A massive new meta-analysis just came out in The Lancet. They analysed 31 studies with 293,562 adults. The researchers wanted to know: how many steps do you actually need?
Here's what they found.
Compared to 2,000 steps per day, walking 7,000 steps was associated with a 47% lower risk of dying from any cause, a 25% lower risk of cardiovascular disease, a 37% lower risk of cancer death, a 14% lower risk of type 2 diabetes, a 38% lower risk of dementia, and a 22% lower risk of depression.
Seven thousand steps. Not ten thousand.
Even better: increasing from 3,000 to 7,000 steps showed huge improvements across almost every outcome. The jump from sedentary to moderately active gave the biggest bang for your buck.
What about going higher? Yes, more steps (up to 12,000) continued to reduce risk for some conditions. But the benefits plateaued around 4,800 to 8,800 steps for most outcomes.
The big picture: 7,000 steps captures most of the health benefits.
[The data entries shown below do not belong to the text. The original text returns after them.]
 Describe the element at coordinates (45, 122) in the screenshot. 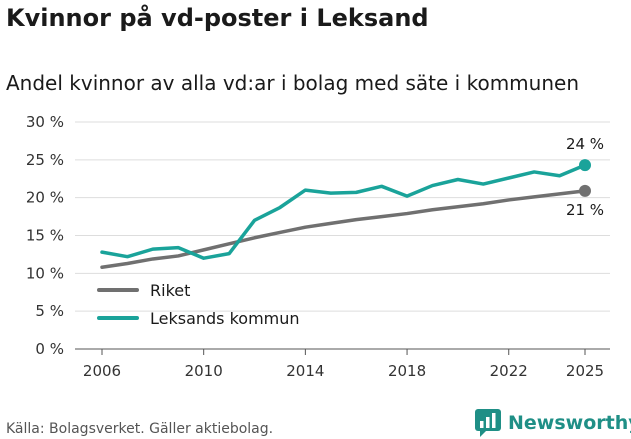

I see `y-tick-label: 30 %` at that location.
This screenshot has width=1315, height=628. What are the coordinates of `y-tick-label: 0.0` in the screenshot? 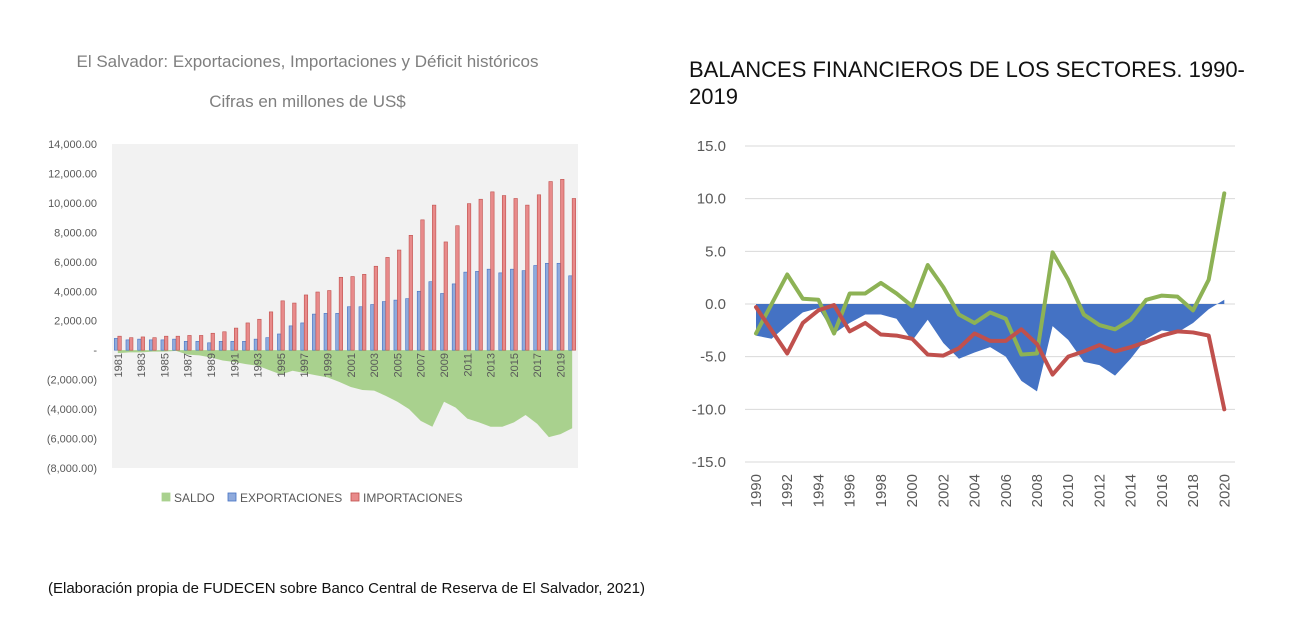 It's located at (716, 304).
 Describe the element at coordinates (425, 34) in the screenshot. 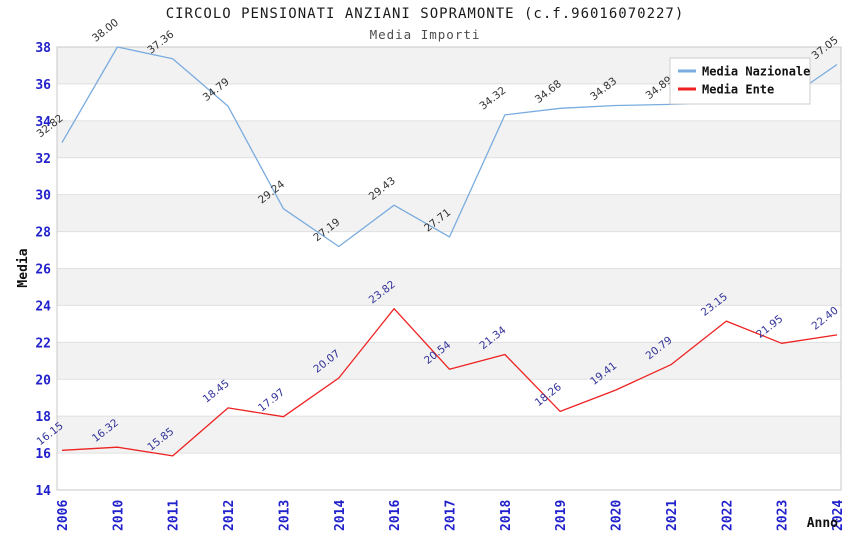

I see `chart-subtitle: Media Importi` at that location.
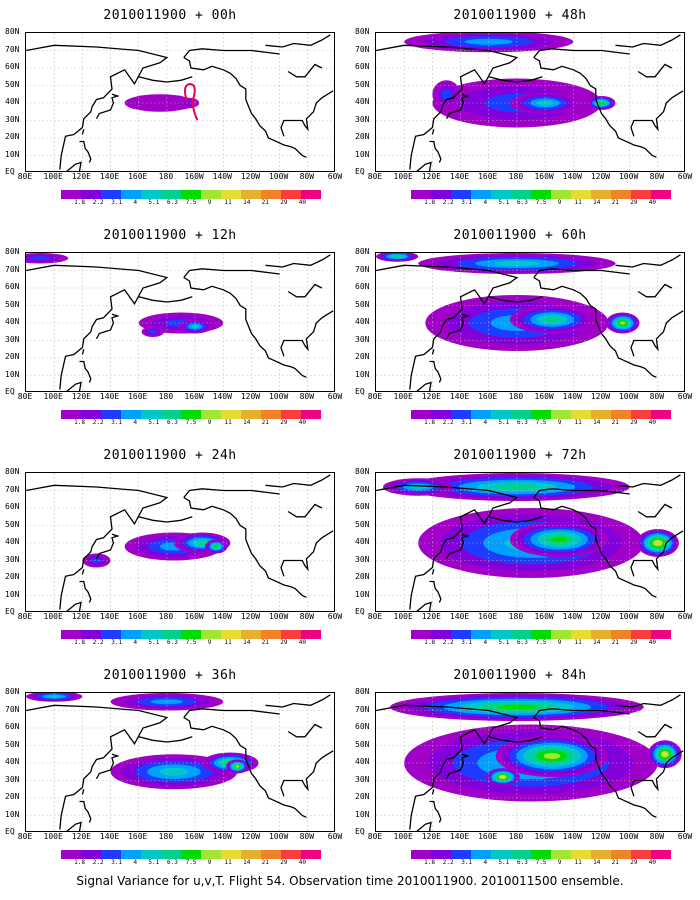  What do you see at coordinates (541, 644) in the screenshot?
I see `colorbar-labels: 1.8 2.2 3.1 4 5.1 6.3 7.5 9 11 14 21 29 40` at bounding box center [541, 644].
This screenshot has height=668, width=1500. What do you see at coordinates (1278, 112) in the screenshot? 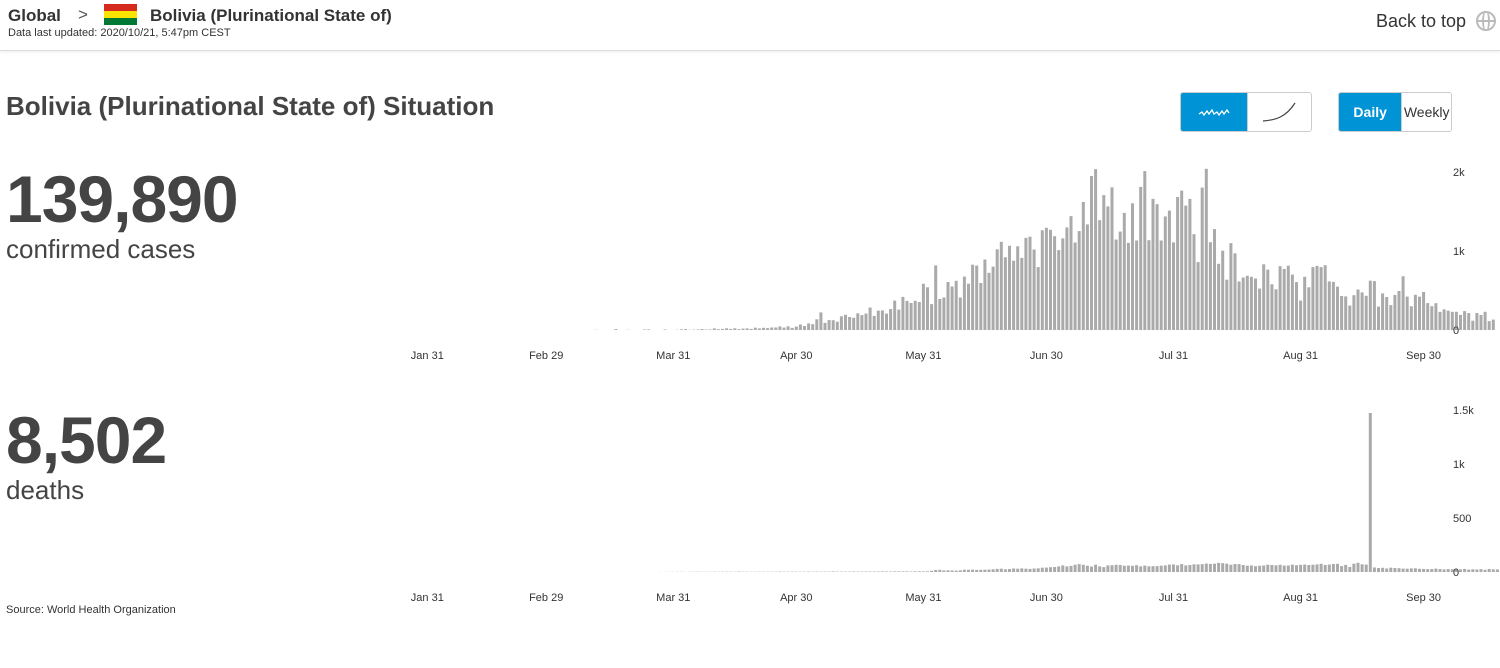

That's roughly 70 minutes of moderate-pace walking.
Much more achievable than 10,000. Especially when you're juggling work, family, and trying to maintain some semblance of sanity during the holidays.
If you want to lose fat faster, aim for as many as you can.
I tell my executive clients: park farther away. Take the stairs. Walk during phone calls. It adds up faster than you think.
🔗 Worth Your Time
If you want to dive deep into metabolic flexibility, read this: "Metabolic Flexibility in Health and Disease" published in Cell Metabolism.
Fair warning. It's academic. Dense. But worth it if you're serious about understanding your metabolism.
The summary:
Metabolic flexibility is your body's ability to adapt to changes in metabolic demand. It's especially important in the transition from fasting to feeding and from rest to exercise.
The paper explains how obesity and type 2 diabetes are marked by metabolic inflexibility. In healthy people, skeletal muscle burns fat during fasting and switches to glucose after eating. In obese and diabetic individuals, this switch doesn't happen properly.
Exercise training can improve metabolic flexibility. So can calorie restriction and weight loss. Both interventions help restore your body's ability to use the right fuel at the right time.
The researchers go deep into the molecular mechanisms. Mitochondria. Enzyme regulation. Transcription factors. If you're into science, this paper delivers.
Bottom line: your metabolism should be flexible, not rigid. When it's rigid, disease follows.
Here's the final thing about metabolic health.
It's not about perfection. It's about building a body that can adapt. A body that handles stress. A body that switches between fuel sources without crashing.
With holiday parties coming up and the weather getting worse, you need that flexibility more than ever.
Try the Quick Win this weekend. Notice how you feel between meals. That awareness is the first step.